What is the name of this psychological phenomenon?

Similar to Pareidolia or when you seem to catch every red light when running late, I am looking for the name of a phenomenon or perception/effect where you talk about a specific topic and then seem to be inundated with additional sources in the short term after that discussion (because you are subconsciously more aware of it).

For example, over the holiday weekend my hippie/crazy sister in law who I barely see once a year was visiting and after a few drinks launched into her conspiracy theories about the evils of Monsanto and how they are killing our planet and the honey bees. :smack:

No less than 48 hours later I have - completely by random - run into 2 online articles and walked by a water cooler conversation on same. Now I know there is no magic or mysticism here, I am just more aware… but what is this effect called?

Thanks!

Priming.

I don’t know what the phenomenon is called, but I have been told that it is a property of your reticular activating system. The idea is that this part of your brain registers things that somehow have value to you and it focuses your attention on these things when they occur. Like when your wife or girlfriend is pregnant, you suddenly see scores or pregnant women.

Not really. Like most high level psychological phenomena, priming inevitably depends on many areas and systems in the brain.

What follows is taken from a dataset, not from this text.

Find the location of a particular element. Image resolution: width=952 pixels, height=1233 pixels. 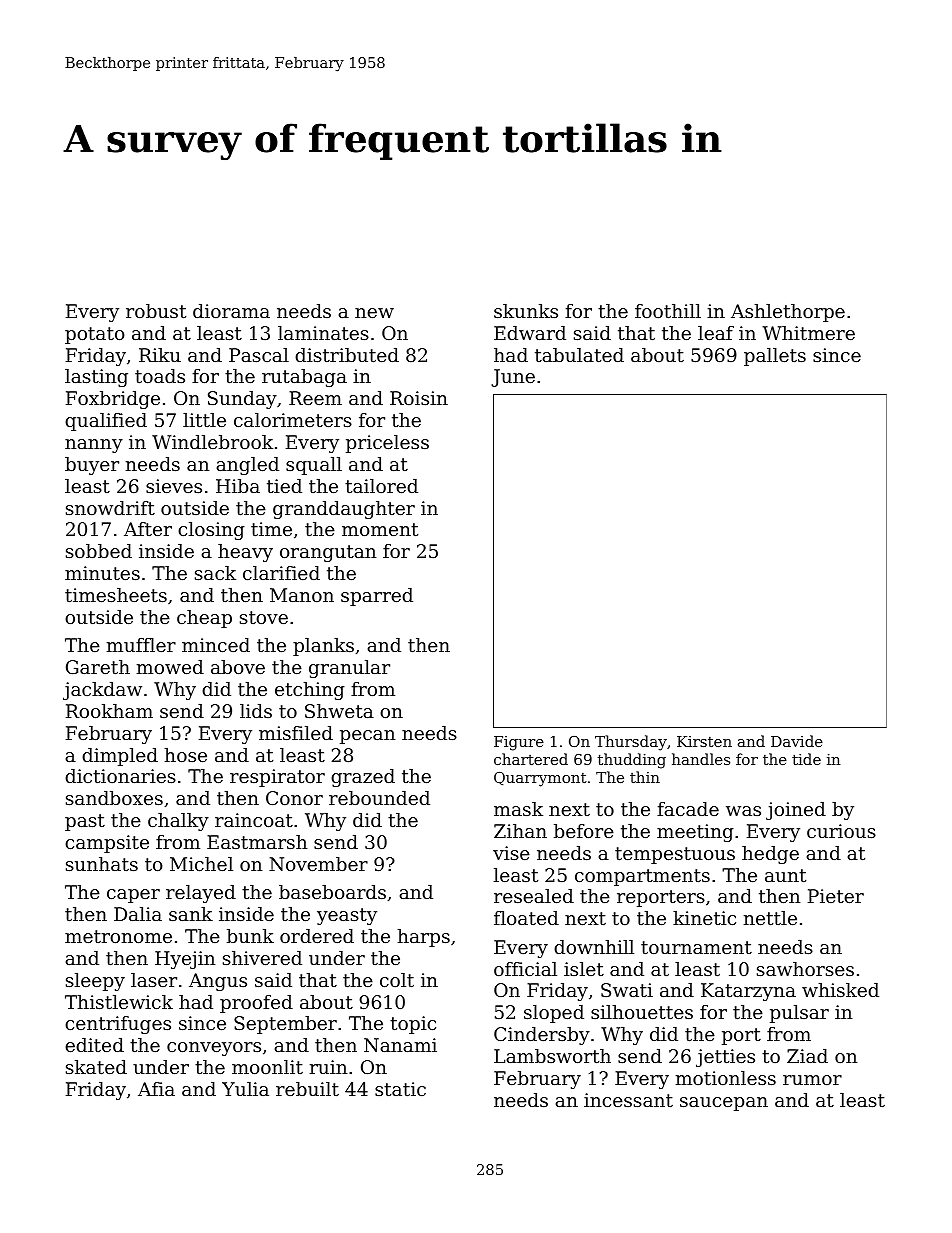

pallets is located at coordinates (775, 357).
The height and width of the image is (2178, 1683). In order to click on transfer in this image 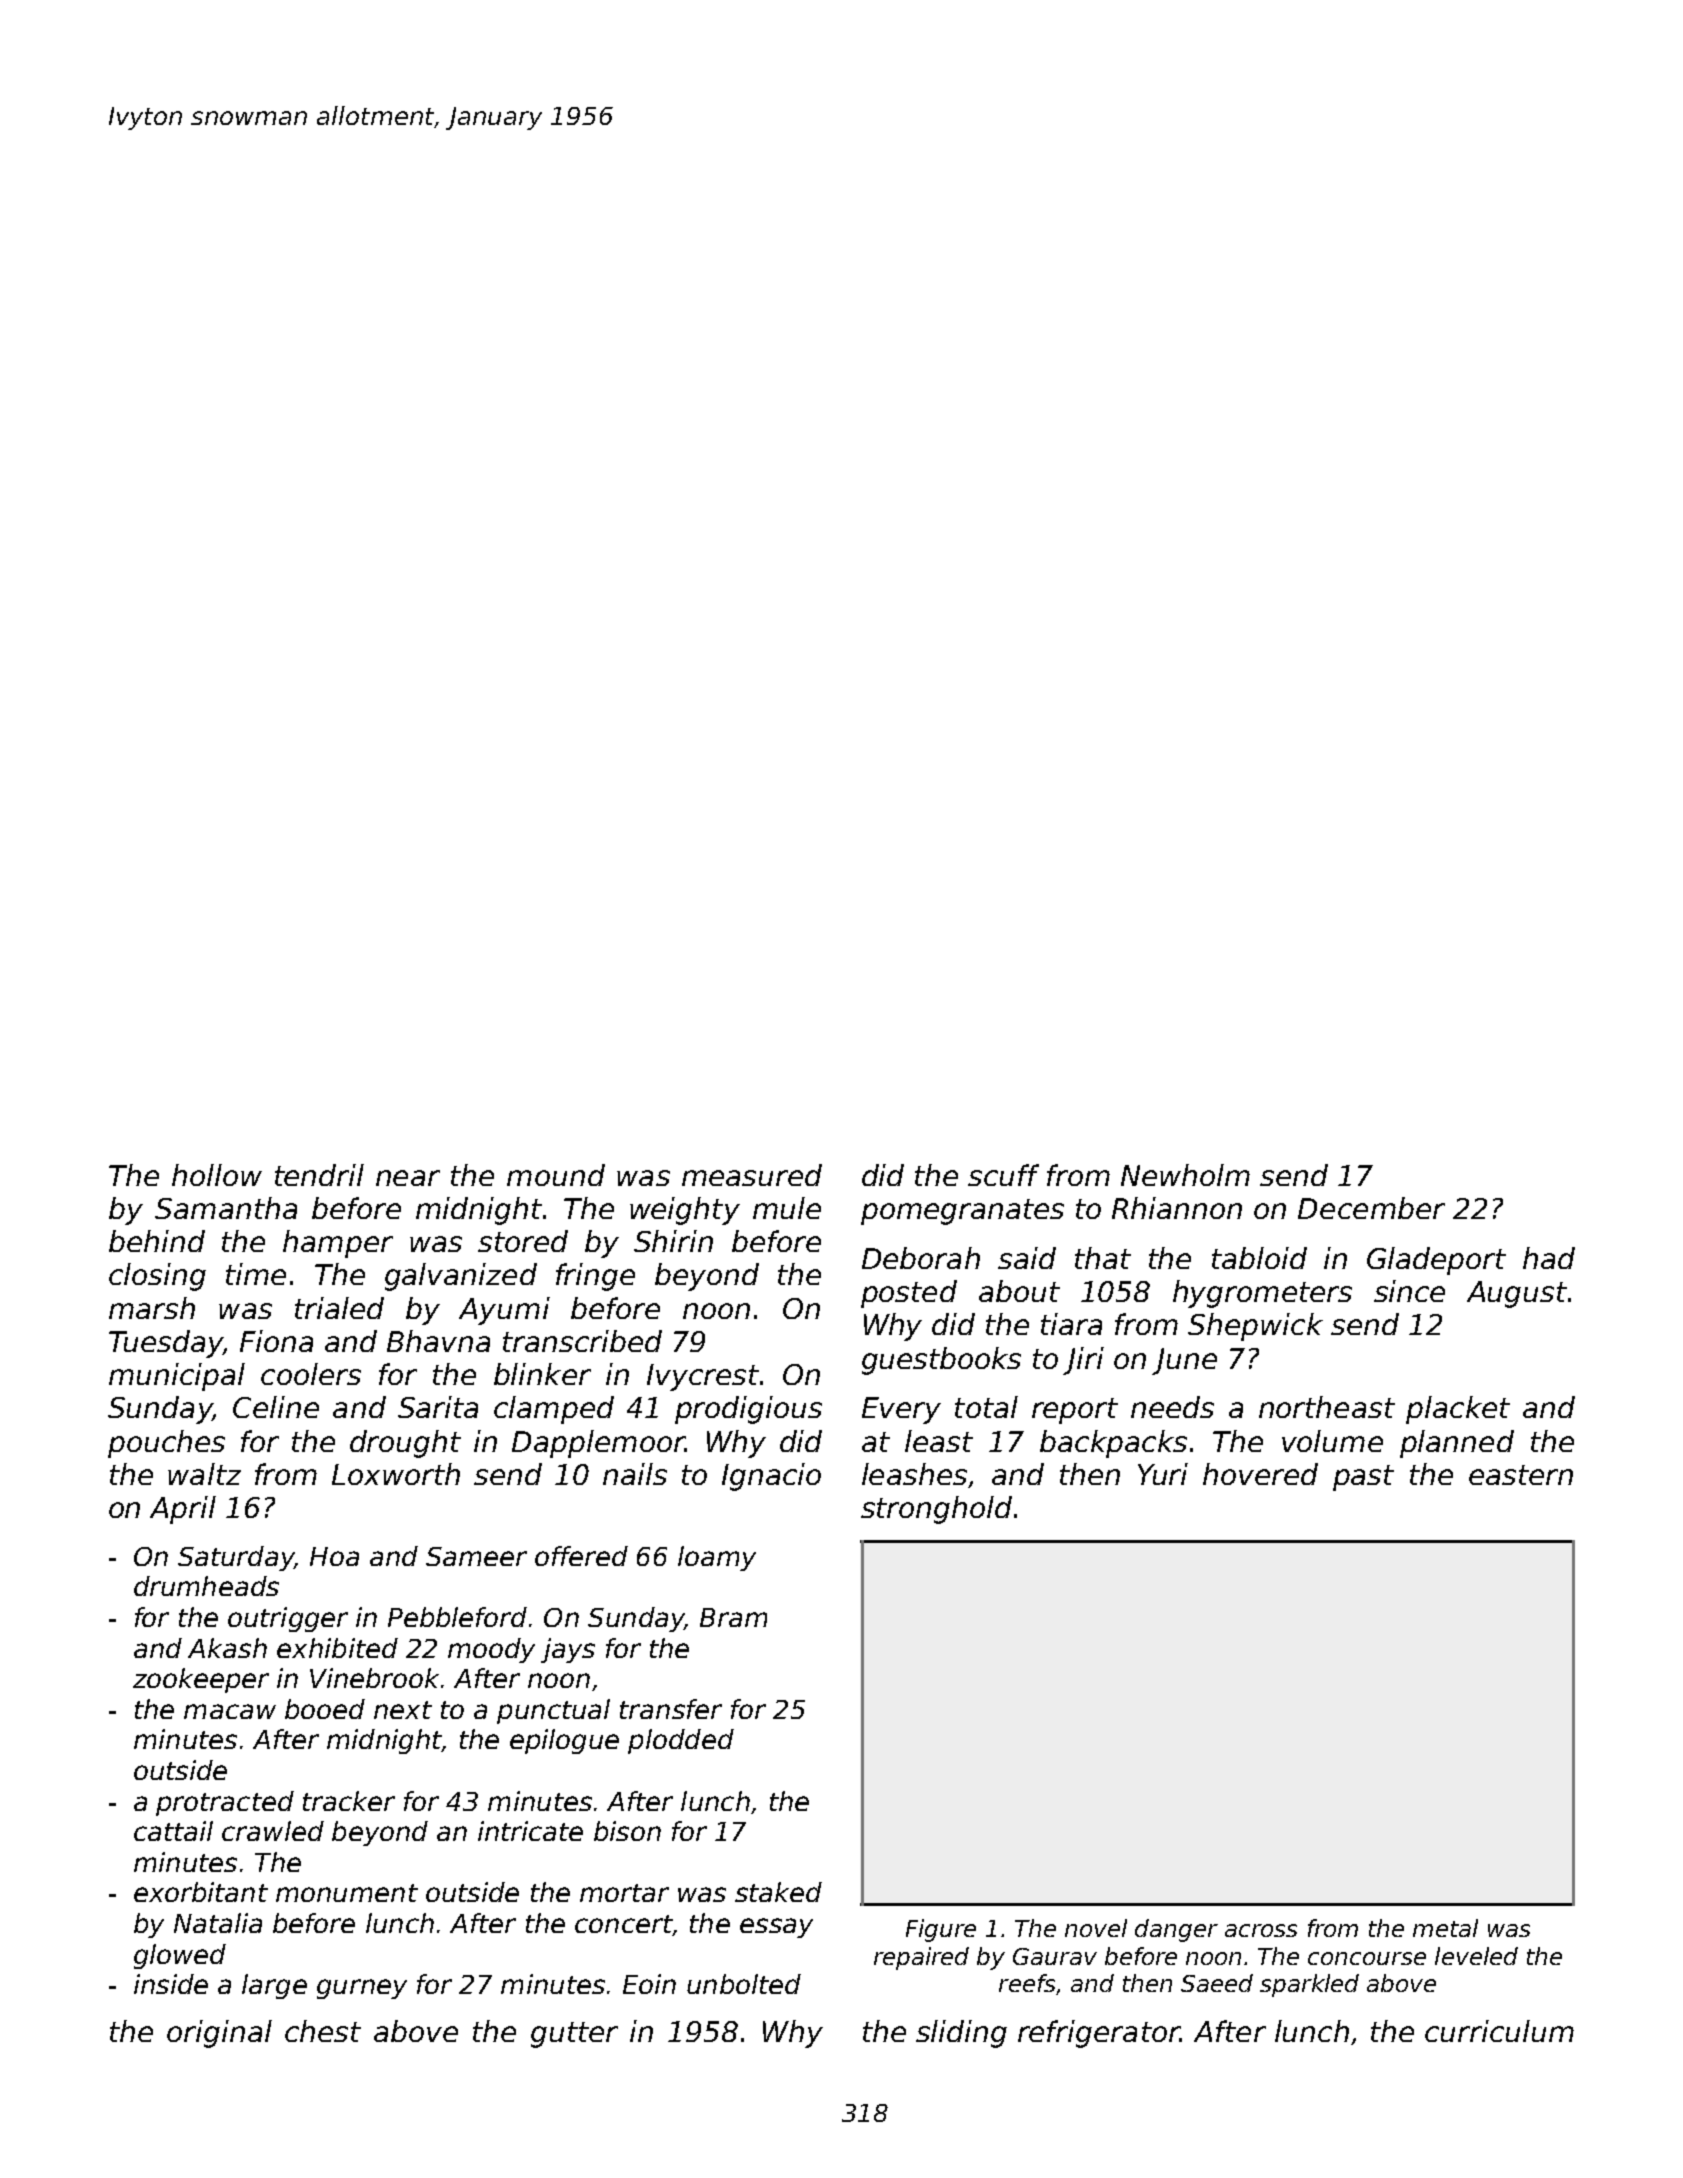, I will do `click(671, 1709)`.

That web site, incidentally, does not look legit to me. I think it is some sort of content farm, though why anyone should be farming that sort of content is beyond me.

Baader-Meinhoff phenomenon, AKA frequency illusion.

See Wiki List of Cognitive Biases.

This one amuses me because it’s not actually an illusion at all. It’s traffic engineering- humans set it up that way on purpose. It’s true, by definition, that most people take popular routes to wherever they’re going. Engineers time the changing of the traffic lights so that cars getting a green light at the first popular intersection get a green light as soon as they hit the next intersection. But how do they know how fast the lead cars will get to the second light? Why, the speed limit, of course! They assume you’ll be going the limit or just slightly over.

Most people don’t stay with the limit…especially when running late…so they get to the next intersection early, forcing them to stop at the light. Then the same with the third and fourth and fifth intersections.

Thus, when you run late, you get red lights. Red lights aren’t random; it’s not an accident.

Nah. Traffic is far more complicated than that. Co-ordinated lights are only really useful on long one way systems. In normal city road systems it isn’t possible to co-ordinate much because any given light is receiving cars that have turned in from various directions and the timing of their arrival is dependant on too many factors to allow co-ordination.

Further, if you were right, then unless you were speeding massively (ie by a factor of 2x or more) and not just the usual 10 or 20%, the second red light would only be red for a couple of seconds before it went green (since you would only be arriving a few seconds earlier than somone who travelled at the limit. Yet anyone who has experienced this phenomenon knows that when you are running late it seems like every light not only is red but stays red interminably!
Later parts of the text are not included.